実装したすべてのキーワードに対して検索結果に表示されている場合は、特定の期間にどれほど潜在的なオーガニックトラフィックを獲得できるかを示してくれる。
ステップ2-2ブランドのビジビリティを高める
グローバル市場でブランドのビジビリティを高めるには、SEOが極めて重要だ。最初のうちは、新しいビジネスとあって信頼してもらえないかもしれない。強力なSEO戦略を実行すれば、ローカライズされたキーワードのSERPでウェブサイトの順位が徐々に上がっていく。

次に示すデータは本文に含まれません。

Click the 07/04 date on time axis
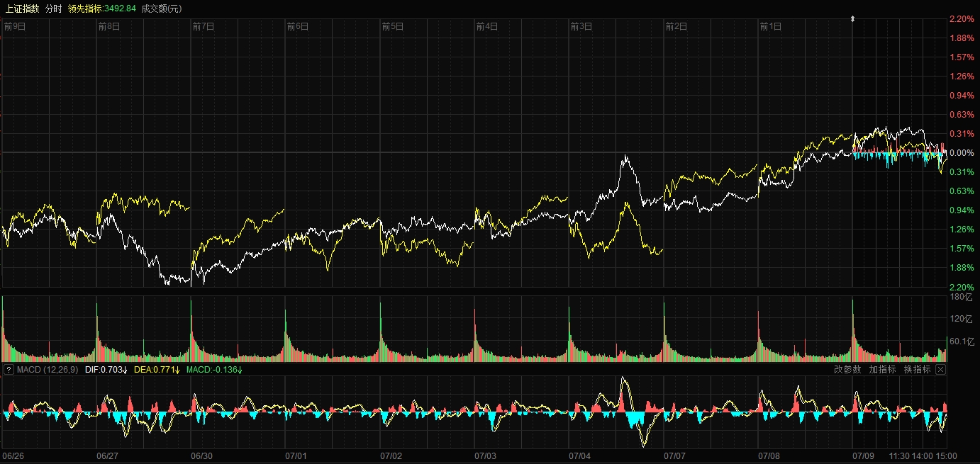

これがひいてはブランドの知名度を高め、ターゲット市場における信頼と権威を築くことになる。
その地域にある競合他社と比較すると、自分と比べてどれほどビジビリティがあるかもわかるため、その市場内でのビジビリティを「Xか月以内にX%高める」という目標を立てられる。
ステップ2-3コンバージョンを促進する
ブランドのビジビリティが高まるほど、ウェブサイトを訪問してもらえる可能性は高まる。ウェブサイトを訪れる人が増えれば、コンバージョンも増える。

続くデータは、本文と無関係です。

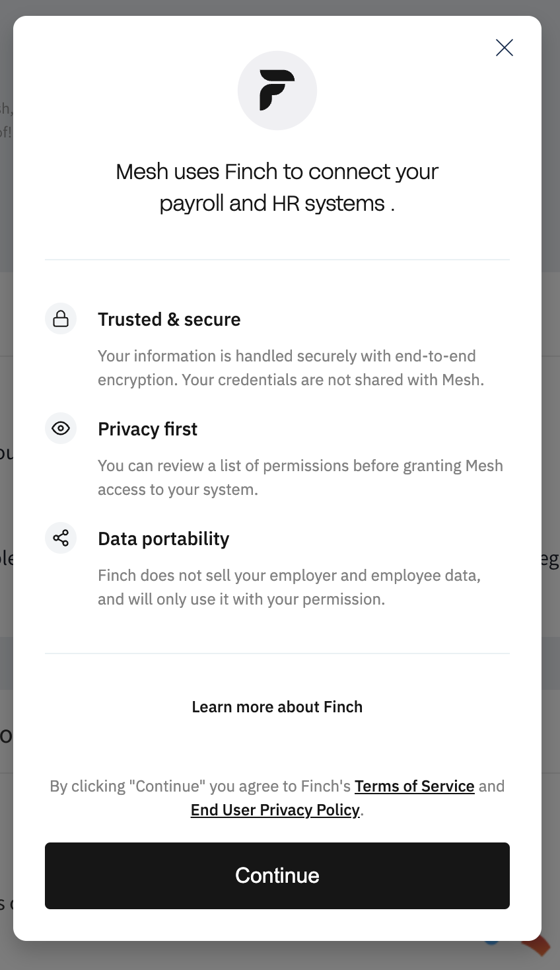This screenshot has height=970, width=560.
Task: Click the Data portability heading
Action: pos(163,539)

そこで、前のステップで示したSEOmonitorによる2つの予測画像に記載されている数字に基づいて、目標とするコンバージョン率を決定し、そこに達するには何をすべきかを確認できる。業種にもよるが、ほとんどのウェブサイトでコンバージョン率は平均2%~10%程度なので、あまり野心的な目標にしないほうがいい。
ただし、獲得するオーガニックトラフィックの量に応じてコンバージョンがどれほど増加するかを確認できるため、SEOmonitorがすばらしいツールであることに変わりはない。
ステップ3ROIの予測と併せて戦略計画を立てる
事業計画を完成させるには、次の概要を示す必要がある:
- コスト
- 売上予測
- 完全導入のスケジュール
そうすることで、見込まれる損益を正確に予測できるし、海外SEO投資への支持を取りつけるのに役立つ。
ステップ3-1リソース要件
最初にも言ったように、「SEOは“無料のトラフィック”が得られる」と言われることが多いが、決してそうではない。むしろ、SEOの開始時には一般に運用型広告よりもコストがかかる。しかし、その長期的な持続可能性から、より大きな利益が得られるということだ。運用型広告の場合、結果を出し続けるにはコストをかけ続けなければならないが、SEOは放置していても何年にもわたって成果が得られる。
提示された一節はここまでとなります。